Feds Say 99% of Institutions Are Up to Speed on Y2K Switch

All but 89 banks and thrifts nationwide were well prepared at midyear for the year-2000 date change, regulators reported Monday.

Bank supervisors gave "satisfactory" ratings to 99.1% of the 10,335 federally insured institutions as of June 30. Only 78 banks and thrifts were rated "needs improvement." Just 11 received an "unsatisfactory" grade.

"That's an enviable record for any industry," said Federal Deposit Insurance Corp. Chairman Donna A. Tanoue in an interview.

The industry's performance was its best since regulators began issuing grades last year, and it reflected a marked improvement over results from the prior quarter.

As of March 31, 313 banks and thrifts were judged "needs improvement," and 24 were rated "unsatisfactory."

Ms. Tanoue credited the improvement to tight supervision of laggards and aggressive compliance efforts by banks. She also predicted that the proportion of "satisfactory" banks and thrifts would continue to grow as the year progresses.

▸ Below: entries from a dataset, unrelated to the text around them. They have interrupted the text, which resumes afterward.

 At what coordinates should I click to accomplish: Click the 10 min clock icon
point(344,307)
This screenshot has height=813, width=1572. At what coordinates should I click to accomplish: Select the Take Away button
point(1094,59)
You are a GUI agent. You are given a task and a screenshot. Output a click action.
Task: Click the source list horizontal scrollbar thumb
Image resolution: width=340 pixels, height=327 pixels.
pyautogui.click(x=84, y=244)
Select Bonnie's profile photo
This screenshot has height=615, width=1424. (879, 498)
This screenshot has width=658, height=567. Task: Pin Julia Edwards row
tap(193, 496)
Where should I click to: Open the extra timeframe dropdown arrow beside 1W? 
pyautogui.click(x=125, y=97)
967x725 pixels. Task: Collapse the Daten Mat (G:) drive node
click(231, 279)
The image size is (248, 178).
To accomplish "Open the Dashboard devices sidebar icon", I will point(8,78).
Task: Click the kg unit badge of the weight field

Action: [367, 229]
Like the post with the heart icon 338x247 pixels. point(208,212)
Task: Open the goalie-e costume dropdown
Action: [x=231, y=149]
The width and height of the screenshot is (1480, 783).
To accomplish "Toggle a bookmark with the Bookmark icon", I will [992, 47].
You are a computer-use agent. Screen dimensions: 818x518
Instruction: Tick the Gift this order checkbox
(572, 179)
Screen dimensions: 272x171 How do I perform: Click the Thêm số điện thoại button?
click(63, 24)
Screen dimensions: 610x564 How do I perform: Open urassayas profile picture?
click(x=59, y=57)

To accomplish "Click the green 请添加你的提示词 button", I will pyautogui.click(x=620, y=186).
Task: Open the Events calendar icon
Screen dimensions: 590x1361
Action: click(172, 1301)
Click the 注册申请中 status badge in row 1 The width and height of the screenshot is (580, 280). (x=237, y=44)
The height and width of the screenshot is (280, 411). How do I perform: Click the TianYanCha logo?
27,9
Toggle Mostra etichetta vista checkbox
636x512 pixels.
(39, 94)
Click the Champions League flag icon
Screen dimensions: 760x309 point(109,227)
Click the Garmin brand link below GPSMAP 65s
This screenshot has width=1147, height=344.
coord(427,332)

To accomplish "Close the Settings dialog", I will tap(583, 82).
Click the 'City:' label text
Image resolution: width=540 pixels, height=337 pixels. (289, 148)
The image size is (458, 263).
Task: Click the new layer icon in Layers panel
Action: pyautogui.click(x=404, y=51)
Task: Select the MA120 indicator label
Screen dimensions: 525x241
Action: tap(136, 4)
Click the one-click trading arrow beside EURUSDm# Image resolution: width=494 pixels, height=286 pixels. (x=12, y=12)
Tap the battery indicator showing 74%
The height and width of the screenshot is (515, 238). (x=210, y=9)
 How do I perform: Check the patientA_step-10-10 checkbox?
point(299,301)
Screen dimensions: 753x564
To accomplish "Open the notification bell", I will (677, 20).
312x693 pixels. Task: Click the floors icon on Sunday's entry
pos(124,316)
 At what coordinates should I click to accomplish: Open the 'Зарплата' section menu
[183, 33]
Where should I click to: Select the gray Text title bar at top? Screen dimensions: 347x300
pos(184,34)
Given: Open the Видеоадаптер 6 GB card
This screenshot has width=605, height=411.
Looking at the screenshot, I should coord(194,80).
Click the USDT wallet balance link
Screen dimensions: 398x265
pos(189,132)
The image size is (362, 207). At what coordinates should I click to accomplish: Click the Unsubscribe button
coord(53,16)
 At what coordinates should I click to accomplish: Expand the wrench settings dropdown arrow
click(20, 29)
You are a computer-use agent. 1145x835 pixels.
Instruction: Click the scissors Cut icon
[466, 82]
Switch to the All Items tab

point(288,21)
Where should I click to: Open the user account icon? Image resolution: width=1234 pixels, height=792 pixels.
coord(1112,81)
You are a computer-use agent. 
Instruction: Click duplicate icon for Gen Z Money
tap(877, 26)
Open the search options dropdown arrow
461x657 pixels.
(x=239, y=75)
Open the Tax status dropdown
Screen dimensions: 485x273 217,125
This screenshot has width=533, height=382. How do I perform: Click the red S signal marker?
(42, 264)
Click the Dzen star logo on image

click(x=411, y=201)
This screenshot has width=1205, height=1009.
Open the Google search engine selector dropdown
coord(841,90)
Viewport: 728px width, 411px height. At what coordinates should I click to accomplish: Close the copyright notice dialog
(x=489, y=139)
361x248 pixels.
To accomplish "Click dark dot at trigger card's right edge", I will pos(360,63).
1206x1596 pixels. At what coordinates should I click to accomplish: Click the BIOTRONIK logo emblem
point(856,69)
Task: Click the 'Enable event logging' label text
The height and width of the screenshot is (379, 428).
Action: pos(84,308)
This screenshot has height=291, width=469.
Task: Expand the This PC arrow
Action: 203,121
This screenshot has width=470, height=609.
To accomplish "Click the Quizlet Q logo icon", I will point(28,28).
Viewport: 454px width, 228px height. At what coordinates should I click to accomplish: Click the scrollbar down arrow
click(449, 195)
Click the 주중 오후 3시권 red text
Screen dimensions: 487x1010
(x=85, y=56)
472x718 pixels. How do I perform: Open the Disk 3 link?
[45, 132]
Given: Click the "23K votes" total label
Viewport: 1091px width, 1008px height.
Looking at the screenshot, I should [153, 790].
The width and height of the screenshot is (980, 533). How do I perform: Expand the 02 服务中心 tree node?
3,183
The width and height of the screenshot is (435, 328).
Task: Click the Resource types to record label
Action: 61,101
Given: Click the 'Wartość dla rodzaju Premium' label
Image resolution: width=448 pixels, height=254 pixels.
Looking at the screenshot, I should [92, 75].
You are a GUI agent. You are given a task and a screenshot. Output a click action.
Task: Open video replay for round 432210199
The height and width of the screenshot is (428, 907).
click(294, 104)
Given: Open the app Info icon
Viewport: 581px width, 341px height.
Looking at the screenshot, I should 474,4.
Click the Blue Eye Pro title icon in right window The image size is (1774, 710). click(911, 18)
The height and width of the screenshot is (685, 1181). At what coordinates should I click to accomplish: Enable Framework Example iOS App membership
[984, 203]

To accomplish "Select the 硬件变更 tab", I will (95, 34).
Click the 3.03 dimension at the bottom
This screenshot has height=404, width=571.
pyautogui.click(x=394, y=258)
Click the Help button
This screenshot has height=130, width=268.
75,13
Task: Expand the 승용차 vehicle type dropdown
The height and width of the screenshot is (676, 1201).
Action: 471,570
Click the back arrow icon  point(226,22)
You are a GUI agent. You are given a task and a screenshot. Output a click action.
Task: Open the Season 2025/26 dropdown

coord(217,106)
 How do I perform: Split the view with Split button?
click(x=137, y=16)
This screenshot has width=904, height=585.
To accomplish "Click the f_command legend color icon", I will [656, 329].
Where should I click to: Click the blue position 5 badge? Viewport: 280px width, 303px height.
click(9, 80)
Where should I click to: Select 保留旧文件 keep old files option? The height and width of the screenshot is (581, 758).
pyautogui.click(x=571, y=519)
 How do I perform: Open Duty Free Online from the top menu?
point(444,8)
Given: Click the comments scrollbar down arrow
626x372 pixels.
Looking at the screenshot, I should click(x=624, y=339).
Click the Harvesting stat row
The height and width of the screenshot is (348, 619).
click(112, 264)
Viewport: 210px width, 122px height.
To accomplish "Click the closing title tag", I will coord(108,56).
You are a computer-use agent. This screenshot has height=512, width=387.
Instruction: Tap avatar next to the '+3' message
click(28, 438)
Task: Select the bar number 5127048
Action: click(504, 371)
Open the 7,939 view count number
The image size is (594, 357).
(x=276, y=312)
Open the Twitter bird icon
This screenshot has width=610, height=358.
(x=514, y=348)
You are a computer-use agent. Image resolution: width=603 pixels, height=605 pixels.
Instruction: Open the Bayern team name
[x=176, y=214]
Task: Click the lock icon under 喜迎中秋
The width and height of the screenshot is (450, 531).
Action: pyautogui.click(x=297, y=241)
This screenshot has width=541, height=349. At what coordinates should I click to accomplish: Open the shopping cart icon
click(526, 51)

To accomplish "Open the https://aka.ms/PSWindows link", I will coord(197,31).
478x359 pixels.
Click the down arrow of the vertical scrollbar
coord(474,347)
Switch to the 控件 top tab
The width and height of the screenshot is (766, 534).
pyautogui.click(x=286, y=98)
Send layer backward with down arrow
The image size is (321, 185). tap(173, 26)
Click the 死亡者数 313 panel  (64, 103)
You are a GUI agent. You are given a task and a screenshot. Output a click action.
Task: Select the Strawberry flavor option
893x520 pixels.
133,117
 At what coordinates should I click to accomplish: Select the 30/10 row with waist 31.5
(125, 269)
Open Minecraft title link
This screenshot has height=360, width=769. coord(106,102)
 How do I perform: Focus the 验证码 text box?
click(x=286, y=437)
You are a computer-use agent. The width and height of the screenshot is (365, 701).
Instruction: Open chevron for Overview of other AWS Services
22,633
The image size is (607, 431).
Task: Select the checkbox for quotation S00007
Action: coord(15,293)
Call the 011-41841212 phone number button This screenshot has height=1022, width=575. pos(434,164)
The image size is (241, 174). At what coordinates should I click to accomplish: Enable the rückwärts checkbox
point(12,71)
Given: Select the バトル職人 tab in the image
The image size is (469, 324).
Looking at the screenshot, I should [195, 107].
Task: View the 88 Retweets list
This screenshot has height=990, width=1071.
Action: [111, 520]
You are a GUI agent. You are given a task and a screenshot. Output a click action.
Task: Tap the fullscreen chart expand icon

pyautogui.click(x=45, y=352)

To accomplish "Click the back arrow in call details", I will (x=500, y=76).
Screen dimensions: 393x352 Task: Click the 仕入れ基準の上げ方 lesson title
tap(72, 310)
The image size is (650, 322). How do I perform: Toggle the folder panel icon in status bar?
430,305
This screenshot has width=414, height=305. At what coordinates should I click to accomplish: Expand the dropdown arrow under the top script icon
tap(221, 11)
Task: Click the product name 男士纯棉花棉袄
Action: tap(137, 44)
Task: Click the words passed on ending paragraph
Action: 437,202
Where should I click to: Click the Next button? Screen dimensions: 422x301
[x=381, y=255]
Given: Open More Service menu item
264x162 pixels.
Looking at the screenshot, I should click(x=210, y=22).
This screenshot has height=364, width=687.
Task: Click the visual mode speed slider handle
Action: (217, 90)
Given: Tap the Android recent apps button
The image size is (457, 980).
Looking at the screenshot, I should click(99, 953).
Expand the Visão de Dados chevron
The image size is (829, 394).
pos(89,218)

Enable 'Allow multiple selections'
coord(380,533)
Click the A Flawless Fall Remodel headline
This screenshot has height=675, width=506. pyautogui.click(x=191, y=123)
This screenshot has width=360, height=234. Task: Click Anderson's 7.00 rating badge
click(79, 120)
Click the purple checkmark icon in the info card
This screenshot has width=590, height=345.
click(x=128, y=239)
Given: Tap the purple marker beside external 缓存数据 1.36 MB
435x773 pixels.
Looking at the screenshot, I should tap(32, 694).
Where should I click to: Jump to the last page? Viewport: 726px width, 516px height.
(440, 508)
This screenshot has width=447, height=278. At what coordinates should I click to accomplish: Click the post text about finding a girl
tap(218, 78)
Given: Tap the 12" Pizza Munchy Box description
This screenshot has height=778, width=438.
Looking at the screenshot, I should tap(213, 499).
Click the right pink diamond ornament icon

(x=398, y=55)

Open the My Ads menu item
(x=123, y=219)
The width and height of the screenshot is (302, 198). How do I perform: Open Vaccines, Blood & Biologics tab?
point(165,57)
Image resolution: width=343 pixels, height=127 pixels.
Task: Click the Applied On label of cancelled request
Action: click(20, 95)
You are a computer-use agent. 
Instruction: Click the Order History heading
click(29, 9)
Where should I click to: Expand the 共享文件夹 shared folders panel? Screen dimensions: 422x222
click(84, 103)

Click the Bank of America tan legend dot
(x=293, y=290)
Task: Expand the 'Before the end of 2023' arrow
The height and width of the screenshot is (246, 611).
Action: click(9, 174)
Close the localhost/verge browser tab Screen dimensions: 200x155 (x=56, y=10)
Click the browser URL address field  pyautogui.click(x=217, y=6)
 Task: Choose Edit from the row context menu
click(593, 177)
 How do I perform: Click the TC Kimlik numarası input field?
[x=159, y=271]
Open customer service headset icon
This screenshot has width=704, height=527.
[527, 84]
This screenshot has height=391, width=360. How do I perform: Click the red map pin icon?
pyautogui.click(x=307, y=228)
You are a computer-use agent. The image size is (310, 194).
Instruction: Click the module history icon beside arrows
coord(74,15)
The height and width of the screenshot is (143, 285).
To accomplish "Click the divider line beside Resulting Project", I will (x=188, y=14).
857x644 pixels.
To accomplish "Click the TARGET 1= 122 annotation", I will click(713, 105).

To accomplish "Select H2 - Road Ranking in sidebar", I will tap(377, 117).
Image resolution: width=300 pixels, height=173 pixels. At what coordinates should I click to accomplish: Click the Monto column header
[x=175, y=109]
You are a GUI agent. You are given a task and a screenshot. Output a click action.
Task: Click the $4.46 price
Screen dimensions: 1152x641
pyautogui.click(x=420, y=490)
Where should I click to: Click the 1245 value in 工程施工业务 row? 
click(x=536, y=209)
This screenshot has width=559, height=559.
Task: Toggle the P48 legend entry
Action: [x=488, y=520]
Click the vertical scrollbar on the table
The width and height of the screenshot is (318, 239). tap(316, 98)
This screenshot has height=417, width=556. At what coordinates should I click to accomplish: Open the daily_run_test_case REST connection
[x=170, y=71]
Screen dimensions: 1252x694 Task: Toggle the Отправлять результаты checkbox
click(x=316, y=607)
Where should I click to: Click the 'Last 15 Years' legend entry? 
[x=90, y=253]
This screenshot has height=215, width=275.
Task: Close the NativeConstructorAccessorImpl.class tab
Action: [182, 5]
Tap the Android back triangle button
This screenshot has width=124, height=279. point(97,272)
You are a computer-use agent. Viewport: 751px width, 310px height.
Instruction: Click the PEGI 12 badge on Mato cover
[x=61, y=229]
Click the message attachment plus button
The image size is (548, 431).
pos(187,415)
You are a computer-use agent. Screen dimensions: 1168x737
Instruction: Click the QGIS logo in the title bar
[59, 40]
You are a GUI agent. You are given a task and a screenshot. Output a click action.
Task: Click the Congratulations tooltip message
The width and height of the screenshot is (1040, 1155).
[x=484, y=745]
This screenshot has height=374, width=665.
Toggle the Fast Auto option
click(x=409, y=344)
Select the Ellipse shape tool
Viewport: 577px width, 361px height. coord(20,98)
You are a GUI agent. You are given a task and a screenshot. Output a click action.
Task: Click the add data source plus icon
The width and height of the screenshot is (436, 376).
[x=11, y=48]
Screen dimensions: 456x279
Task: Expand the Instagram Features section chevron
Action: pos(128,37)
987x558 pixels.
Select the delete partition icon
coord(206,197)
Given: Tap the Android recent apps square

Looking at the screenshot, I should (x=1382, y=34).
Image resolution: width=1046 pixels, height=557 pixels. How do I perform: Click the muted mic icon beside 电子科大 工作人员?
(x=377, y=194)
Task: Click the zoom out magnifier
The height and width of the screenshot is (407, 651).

As if on cue, the Federal Reserve Board on Monday ceased enforcement actions on two banking companies, Putnam-Greene Financial Corp. in Eatonston, Ga., and Community Capital Corp. of Greenwood, S.C.

Yet the 89 subpar institutions are under enforcement actions, FDIC officials said. And Ms. Tanoue warned that the agency could lower its ratings of some banks that were graded "needs improvement."

"We've emphasized a need to downgrade the institutions that haven't met the requisite milestones," she said.

Larger institutions were more likely than small or midsize ones to have a "satisfactory" year-2000 rating at midyear.

The average asset size of institutions with "satisfactory" ratings was $630 million. By comparison, those with "needs improvement" grades averaged $152 million of assets, and ones judged "unsatisfactory" averaged $47 million of assets.

The FDIC also keeps a list of banks and thrifts that it considers at risk of failure in the following two years, but it does not release the names on the list. At present, an FDIC spokesman confirmed, not a single bank or thrift on the FDIC's failed-bank projection list is there "solely" because of perceived year-2000 problems.

June 30 was a milestone in the drive to prepare bank computers for the year-2000 date change. By midyear, financial institutions were supposed to have finished testing their repaired computer systems, integrated those systems into daily use, and tested their contingency plans, which would be employed if hardware or software failed.

Separately on Monday, the House passed year-2000 legislation that would let the Fed use all discount window loans to back its currency, not just loans collateralized with U.S. government securities. The change would help the Fed balance its assets and liabilities in the event that banks' use of the discount window grows substantially in late 1999.